Cela peut sembler contre-intuitif, et pourtant le feu peut même être bénéfique à la biodiversité : en contenant les plantes invasives (genêt, bruyère, fougère…) et éliminant la couche de limbes mortes, il fait de la place à d’autres espèces végétales qui ne pousseraient pas autrement. De plus, la cendre fertilise les sols et stimule la croissance des végétaux.
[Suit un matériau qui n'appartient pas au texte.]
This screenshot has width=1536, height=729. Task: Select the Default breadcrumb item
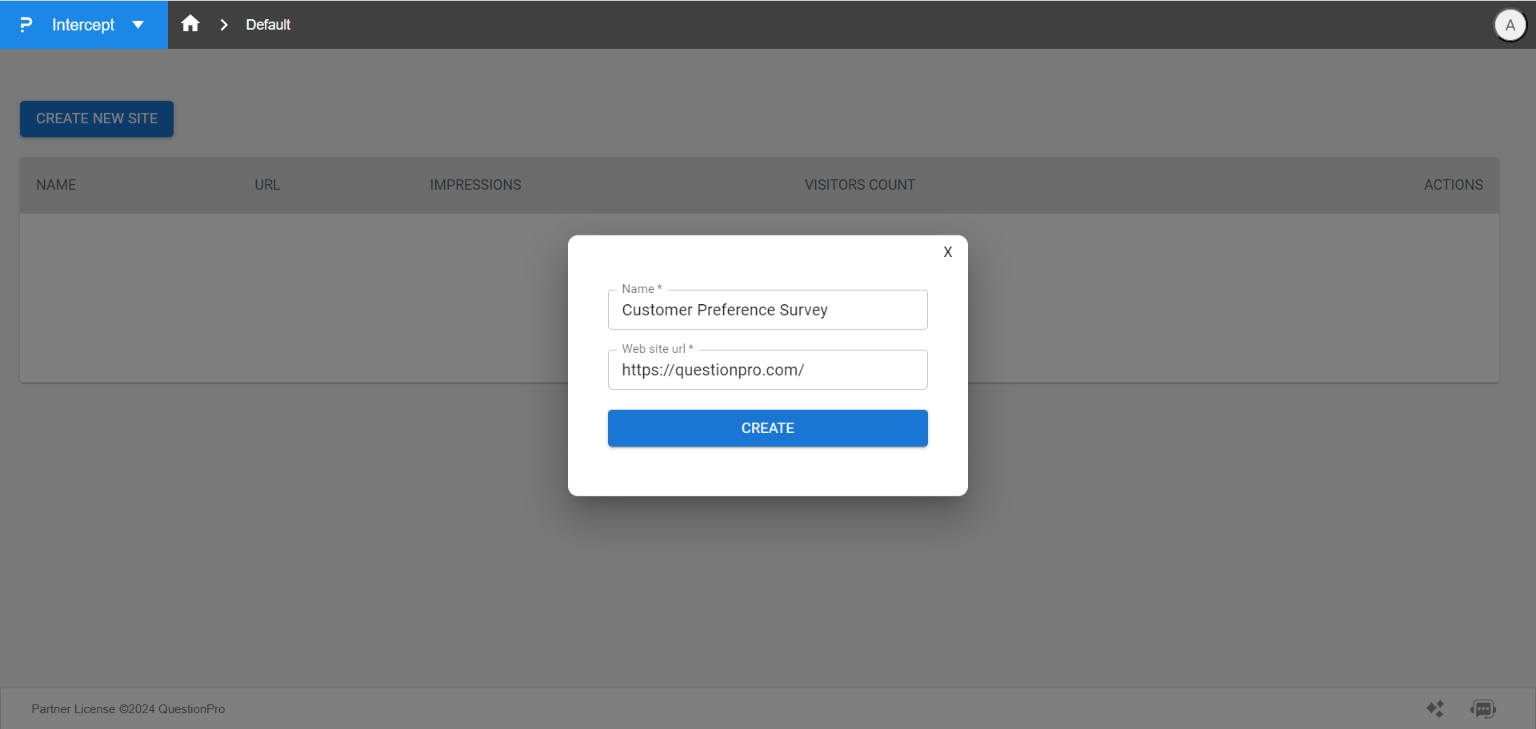(x=267, y=24)
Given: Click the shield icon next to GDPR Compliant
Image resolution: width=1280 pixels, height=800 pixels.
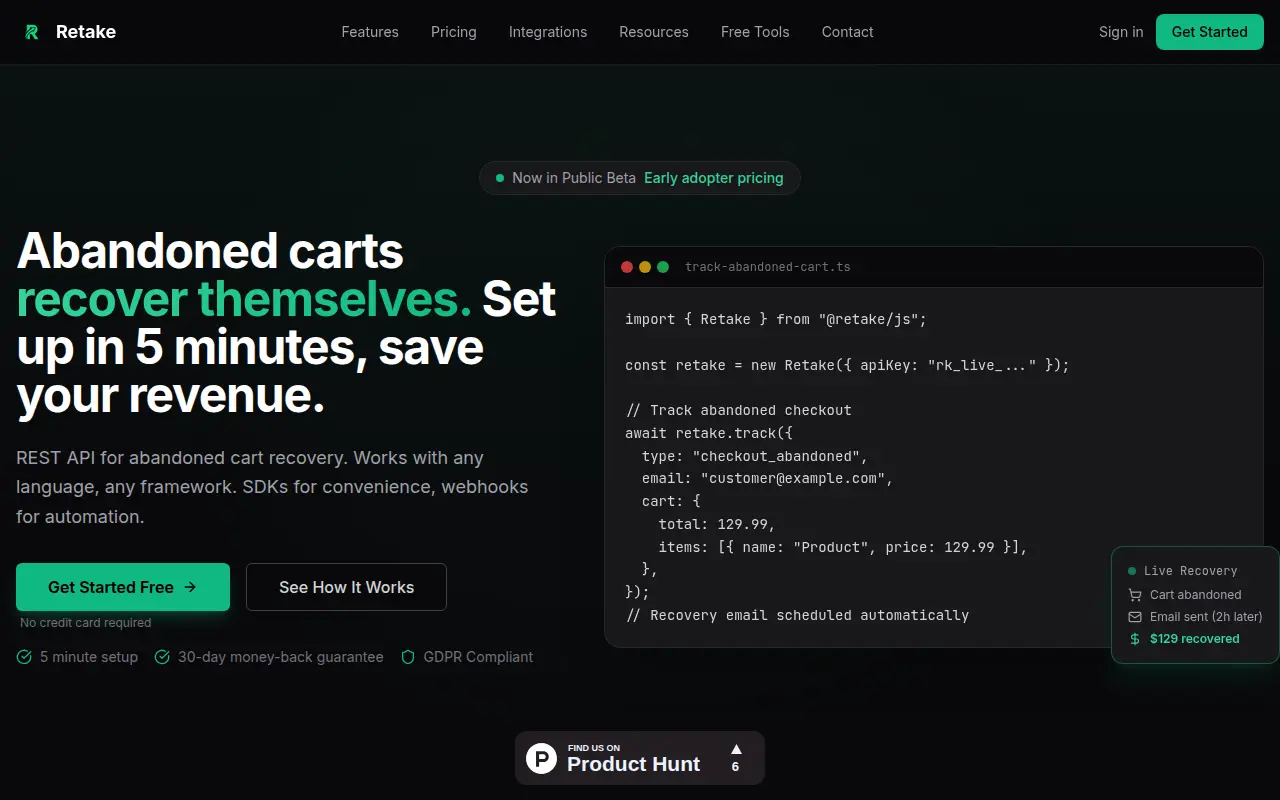Looking at the screenshot, I should pyautogui.click(x=407, y=657).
On ne peut nier que les brûlages génèrent de la fumée et des polluants, heureusement limités à une dizaine de jours dans l’année. Lorsque les conditions météorologiques favorisent la stagnation de l’air, ces fumées ont du mal à s’évacuer et s’additionnent aux gaz d’échappement des voitures et camions, ainsi qu’aux fumées du chauffage au bois, provoquant des pics de pollution. Pour éviter ces phénomènes, les communes s’organisent pour étaler les chantiers d’écobuage, et des expérimentations sont en cours pour mieux intégrer les données météo.
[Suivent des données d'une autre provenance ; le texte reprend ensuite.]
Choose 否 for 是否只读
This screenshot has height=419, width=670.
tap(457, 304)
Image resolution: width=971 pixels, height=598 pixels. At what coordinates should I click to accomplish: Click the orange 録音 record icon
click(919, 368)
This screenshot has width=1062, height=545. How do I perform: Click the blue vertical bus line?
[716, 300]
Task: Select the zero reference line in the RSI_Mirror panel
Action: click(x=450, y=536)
Organiser sa sortie en période de brûlage
Vous souhaitez randonner dans nos montagnes pendant la période de mise à feu ? Une carte des écobuages est mise à disposition du public par la Chambre d’agriculture 64, pour vous permettre d’organiser vos sorties
Pour en savoir plus sur l’écobuage
Cet article vous a donné envie d’approfondir le sujet ? L’Association des Eleveurs et Transhumants des Vallées Béarnaises a réalisé Comprendre l’écobuage dans les Pyrénées-Atlantiques, un film pédagogique pour répondre aux questions du public sur le sujet. Consultez notre site régulièrement pour connaître les dates des prochaines projections, et n’hésitez pas à nous contacter pour en organiser une près de chez vous !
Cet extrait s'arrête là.